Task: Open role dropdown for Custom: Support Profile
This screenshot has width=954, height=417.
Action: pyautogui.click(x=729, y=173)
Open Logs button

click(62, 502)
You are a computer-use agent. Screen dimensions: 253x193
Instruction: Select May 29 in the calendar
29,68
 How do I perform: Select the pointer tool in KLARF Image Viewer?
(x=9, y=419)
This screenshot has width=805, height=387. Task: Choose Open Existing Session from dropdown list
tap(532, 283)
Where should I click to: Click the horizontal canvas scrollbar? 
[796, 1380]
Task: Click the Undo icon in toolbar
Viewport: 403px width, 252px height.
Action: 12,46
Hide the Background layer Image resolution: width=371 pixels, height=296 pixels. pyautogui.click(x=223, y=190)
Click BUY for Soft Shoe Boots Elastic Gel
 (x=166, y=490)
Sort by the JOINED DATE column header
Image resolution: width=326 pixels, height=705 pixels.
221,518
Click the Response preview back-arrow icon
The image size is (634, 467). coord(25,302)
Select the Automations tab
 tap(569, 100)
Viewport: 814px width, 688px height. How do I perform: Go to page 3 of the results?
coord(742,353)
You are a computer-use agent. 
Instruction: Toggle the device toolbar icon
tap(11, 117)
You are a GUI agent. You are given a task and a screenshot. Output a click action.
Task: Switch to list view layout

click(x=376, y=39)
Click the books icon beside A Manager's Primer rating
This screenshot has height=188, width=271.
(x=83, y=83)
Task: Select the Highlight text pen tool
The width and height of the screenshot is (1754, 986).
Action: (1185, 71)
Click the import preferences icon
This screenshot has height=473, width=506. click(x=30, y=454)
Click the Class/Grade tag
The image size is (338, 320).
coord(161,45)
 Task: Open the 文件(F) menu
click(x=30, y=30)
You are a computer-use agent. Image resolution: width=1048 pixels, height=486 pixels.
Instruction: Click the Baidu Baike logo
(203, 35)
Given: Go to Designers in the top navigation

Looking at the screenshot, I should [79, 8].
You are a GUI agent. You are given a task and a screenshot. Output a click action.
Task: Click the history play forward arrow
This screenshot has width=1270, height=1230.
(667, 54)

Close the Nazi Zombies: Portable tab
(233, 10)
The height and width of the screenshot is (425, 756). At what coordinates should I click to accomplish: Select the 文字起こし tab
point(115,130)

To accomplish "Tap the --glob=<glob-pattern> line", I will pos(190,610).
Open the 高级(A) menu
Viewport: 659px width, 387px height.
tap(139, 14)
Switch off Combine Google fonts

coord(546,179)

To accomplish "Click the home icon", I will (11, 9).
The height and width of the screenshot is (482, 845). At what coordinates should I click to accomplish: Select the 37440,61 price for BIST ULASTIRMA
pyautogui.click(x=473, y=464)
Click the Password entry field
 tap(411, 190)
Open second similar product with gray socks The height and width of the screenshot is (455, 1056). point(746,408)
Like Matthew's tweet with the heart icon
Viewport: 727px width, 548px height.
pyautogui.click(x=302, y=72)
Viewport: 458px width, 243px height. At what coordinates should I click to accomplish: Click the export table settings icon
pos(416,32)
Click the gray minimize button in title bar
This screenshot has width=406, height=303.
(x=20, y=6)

────

• [Task objective]
Put the lines from the one containing "Like Matthew's tweet with the heart icon" through the end of the records into a JSON list of strings, one string per line, leaving out blank lines.

• [Answer to the task]
[
  "Like Matthew's tweet with the heart icon",
  "Viewport: 727px width, 548px height.",
  "pyautogui.click(x=302, y=72)",
  "Viewport: 458px width, 243px height. At what coordinates should I click to accomplish: Click the export table settings icon",
  "pos(416,32)",
  "Click the gray minimize button in title bar",
  "This screenshot has width=406, height=303.",
  "(x=20, y=6)"
]